What to do:
Give the line containing "Image resolution: width=1568" again, exactly, along with all later lines of the entries, through the last one.

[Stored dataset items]
= Beginning of Section =

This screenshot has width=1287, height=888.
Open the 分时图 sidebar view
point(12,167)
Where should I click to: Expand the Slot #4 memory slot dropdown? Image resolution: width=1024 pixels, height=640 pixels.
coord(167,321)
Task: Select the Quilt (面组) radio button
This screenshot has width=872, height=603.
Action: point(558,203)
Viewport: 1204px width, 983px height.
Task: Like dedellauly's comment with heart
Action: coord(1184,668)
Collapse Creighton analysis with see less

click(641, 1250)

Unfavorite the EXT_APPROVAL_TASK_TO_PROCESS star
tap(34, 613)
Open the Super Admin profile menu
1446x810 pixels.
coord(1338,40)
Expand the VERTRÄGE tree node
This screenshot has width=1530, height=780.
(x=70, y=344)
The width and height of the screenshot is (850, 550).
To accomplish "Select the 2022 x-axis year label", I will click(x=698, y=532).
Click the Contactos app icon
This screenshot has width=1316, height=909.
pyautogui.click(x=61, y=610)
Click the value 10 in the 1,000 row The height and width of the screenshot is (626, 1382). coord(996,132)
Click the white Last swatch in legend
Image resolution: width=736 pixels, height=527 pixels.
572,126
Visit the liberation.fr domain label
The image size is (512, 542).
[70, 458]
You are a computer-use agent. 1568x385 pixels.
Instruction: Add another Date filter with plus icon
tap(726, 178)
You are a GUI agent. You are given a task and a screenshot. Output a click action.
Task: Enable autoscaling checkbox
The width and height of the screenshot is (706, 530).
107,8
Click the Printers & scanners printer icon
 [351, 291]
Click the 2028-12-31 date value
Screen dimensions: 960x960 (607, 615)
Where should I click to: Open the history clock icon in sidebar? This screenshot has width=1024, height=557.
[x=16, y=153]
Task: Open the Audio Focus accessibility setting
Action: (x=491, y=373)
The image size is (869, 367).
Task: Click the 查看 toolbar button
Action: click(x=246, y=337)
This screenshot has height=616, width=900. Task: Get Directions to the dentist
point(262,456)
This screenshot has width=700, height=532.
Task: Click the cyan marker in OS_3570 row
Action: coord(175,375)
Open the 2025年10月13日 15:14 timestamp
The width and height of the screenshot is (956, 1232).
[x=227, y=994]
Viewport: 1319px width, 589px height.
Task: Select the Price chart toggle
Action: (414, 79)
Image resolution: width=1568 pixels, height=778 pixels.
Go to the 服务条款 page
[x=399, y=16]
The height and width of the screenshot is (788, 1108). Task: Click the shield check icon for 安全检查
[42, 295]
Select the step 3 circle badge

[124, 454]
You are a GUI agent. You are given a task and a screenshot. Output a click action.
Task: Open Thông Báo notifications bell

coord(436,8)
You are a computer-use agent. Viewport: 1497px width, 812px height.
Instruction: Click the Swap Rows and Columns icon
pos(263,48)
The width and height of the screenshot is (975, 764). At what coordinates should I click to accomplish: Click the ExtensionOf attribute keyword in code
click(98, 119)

= End of Section =

Expected answer:
Image resolution: width=1568 pixels, height=778 pixels.
Go to the 服务条款 page
[x=399, y=16]
The height and width of the screenshot is (788, 1108). Task: Click the shield check icon for 安全检查
[42, 295]
Select the step 3 circle badge

[124, 454]
You are a GUI agent. You are given a task and a screenshot. Output a click action.
Task: Open Thông Báo notifications bell

coord(436,8)
You are a computer-use agent. Viewport: 1497px width, 812px height.
Instruction: Click the Swap Rows and Columns icon
pos(263,48)
The width and height of the screenshot is (975, 764). At what coordinates should I click to accomplish: Click the ExtensionOf attribute keyword in code
click(98, 119)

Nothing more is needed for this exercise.